Selected excerpt
⁂
However, their lyrics weren’t as blunt as you’d think. When they sang about anarchy in the U.K., they weren’t talking about wreaking havoc on everything for no reason.

Sex Pistols performing in the Netherlands in 1977.
Sex Pistols | Gie Knaeps/Getty Images

How the Sex Pistols came up with ‘Anarchy in the U.K.’

In 1976, the Sex Pistols released their debut single, “Anarchy in the U.K.” The band’s original bassist Glen Matlock and frontman John Lydon were instrumental in the song’s creation. Matlock came up with the tune’s grinding guitar riff, and Lydon added the lyrics.

In 2017, Matlock told Rolling Stone, “Around the summertime, we were rehearsing and once again I said, ‘Does anybody got any ideas?’ And I had a go at Steve, ’cause I felt I was pushing the band along a bit, but that time he had something, which wasn’t much.

“He said, ‘Why don’t you come up with something?’ And I had half an idea for a big overture, and I just started playing that descending chord progression and everybody picked up on it and said, ‘Where’s it go next?’ And I sort of geared it as we went along.

“John, it happened, had a bag of lyrics – just sheets of paper in a plastic bag – and he pulled something out and he said, ‘I’ve been waiting for you to come up with something because I’ve got this idea.’ Everybody had been talking about this guy, Jamie Reid, who did our artwork, and he was a bit of an agitprop kind of guy about anarchy. And John had written these lyrics.”
⁂
Carry on the article above about how the Sex Pistols wrote "Anarchy in the U.K." from the point where it stops.

Dataset excerpt
⁂
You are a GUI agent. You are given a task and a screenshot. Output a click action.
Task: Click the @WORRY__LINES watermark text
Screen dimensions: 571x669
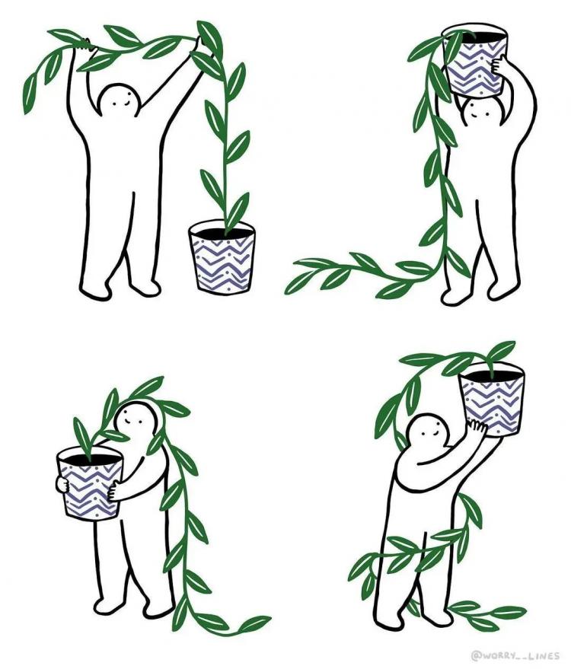(x=515, y=655)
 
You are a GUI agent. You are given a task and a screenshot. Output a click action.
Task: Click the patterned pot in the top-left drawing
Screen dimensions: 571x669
(x=222, y=256)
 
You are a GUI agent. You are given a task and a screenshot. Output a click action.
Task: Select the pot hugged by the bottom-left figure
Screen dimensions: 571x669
(x=90, y=484)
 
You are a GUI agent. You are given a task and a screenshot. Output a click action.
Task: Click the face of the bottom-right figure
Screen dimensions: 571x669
(x=428, y=432)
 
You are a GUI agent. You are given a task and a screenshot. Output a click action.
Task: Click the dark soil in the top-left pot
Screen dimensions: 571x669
(x=222, y=232)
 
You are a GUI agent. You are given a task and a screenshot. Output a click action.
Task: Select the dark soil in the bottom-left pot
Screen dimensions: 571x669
(x=90, y=460)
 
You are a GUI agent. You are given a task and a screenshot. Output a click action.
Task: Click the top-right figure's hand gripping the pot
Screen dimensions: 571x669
(x=497, y=65)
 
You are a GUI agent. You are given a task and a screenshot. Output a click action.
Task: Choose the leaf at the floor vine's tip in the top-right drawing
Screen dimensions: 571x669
(x=298, y=283)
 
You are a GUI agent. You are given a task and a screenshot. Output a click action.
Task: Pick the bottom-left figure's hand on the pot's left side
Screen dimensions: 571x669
⁂
Task answer
Behind the driving beat and blaring guitar are Lydon’s lyrics about anarchy. However, they’re not as straightforward as you’d think.

The Sex Pistols’ ‘Anarchy in the U.K.’ isn’t about destroying things for no reason

Contrary to popular belief, the Sex Pistol’s “Anarchy in the U.K.” isn’t about wrecking things for no reason. In fact, Lydon thinks anarchy is a luxury, and the punk band never had many luxuries.

“I have always thought that anarchy is mind games for the middle class,” Lydon told Rolling Stone. “It’s a luxury. It can only be afforded in a democratic society, therefore kind of slightly f***ing redundant.

“It also offers no answers and I hope in my songwriting I’m offering some kind of answer to a thing, rather than spitefully wanting to wreck everything for no reason at all, other than it doesn’t suit you. I’ve always got to bear in mind I’m part of a community called the human race and an even tighter community called culture. Why would we want to destroy these things willy-nilly?

“I didn’t realize how many professional anarchists were out there – and still are. Oh, my God, Marilyn Manson declared himself as an anarchist, this is how absurd it can get. A boy in makeup in a corset don’t cut it for me; Alice Cooper did, but that’s it. One of them is enough in my life.”

Danny Boyle, director of the upcoming limited series Pistol, perfectly explained the Sex Pistols’ vibe. He told the Guardian that the band exuded such attitude because they were sick of turning into their fathers.

He said, “And what the Sex Pistols introduced, by their profanity and disrespect and vileness, was a break point that said: ‘No – you can do whatever the f*** you want with your life. If you want to waste it, waste it. Be vacant, be futile, be f***ing hopeless, disgust everyone. But it’s yours – you do what you want with it.'”

That’s what Lydon is singing about in Sex Pistols’ “Anarchy in the U.K.”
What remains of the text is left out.